Why you should buy American Tower

To be honest, I could write a whole long article about these various assets and other investments that these two companies have made. However, my goal is to figure out which perspective makes the most sense for investors. As I stated in the introduction to this article, I believe Crown Castle is the superior play in many ways. But before I go into more detail about why that is, it would only be fair to point out a few aspects in which American Tower is better. First of all, the company is bigger. In 2022, American Tower generated $10.71 billion in revenue. That's an increase over Crown Castle's revenue of $6.99 billion in the same year. Revenue growth has also been more impressive. Over the last three completed fiscal years, American Tower has increased its revenue by 33.2%. In the same time frame


The company's particular focus on data centers could also be a reason why American Tower might be more attractive to some investors than others.
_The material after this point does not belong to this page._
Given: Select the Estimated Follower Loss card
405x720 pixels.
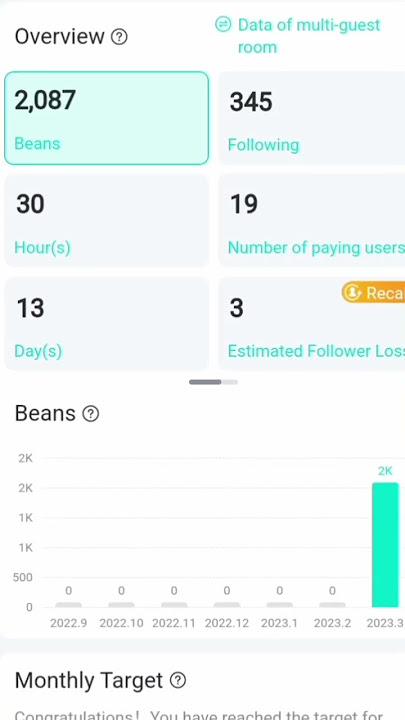Looking at the screenshot, I should point(312,323).
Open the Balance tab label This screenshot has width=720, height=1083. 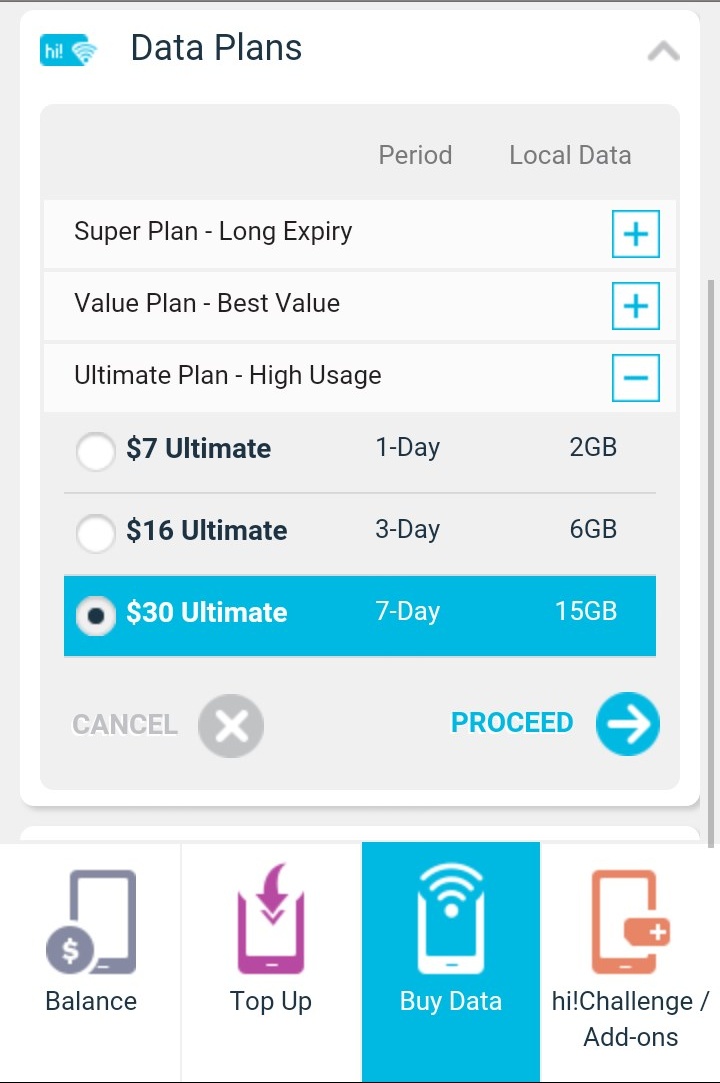tap(91, 1001)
This is a fairly large market opportunity, totaling $279.5 billion in 2022 alone. By 2032, it is expected to grow to $565.5 billion thanks to an annual growth rate of 7.3%. However, this is a very expensive market, as evidenced by CoreSite's $10.1 billion purchase price compared to the fact that data center operations alone accounted for only 7.5% of American Tower's reported revenue last quarter .


But Crown Castle deserves the crown

Outside of these areas, I see no reason to prefer American Tower over Crown Castle. For example, when we talk about profitability, Crown Castle is the clear leader.

The company's net profit margin of 24% in 2022 clearly exceeded American Tower's reported 16.5%. But it's not just about net profit margin.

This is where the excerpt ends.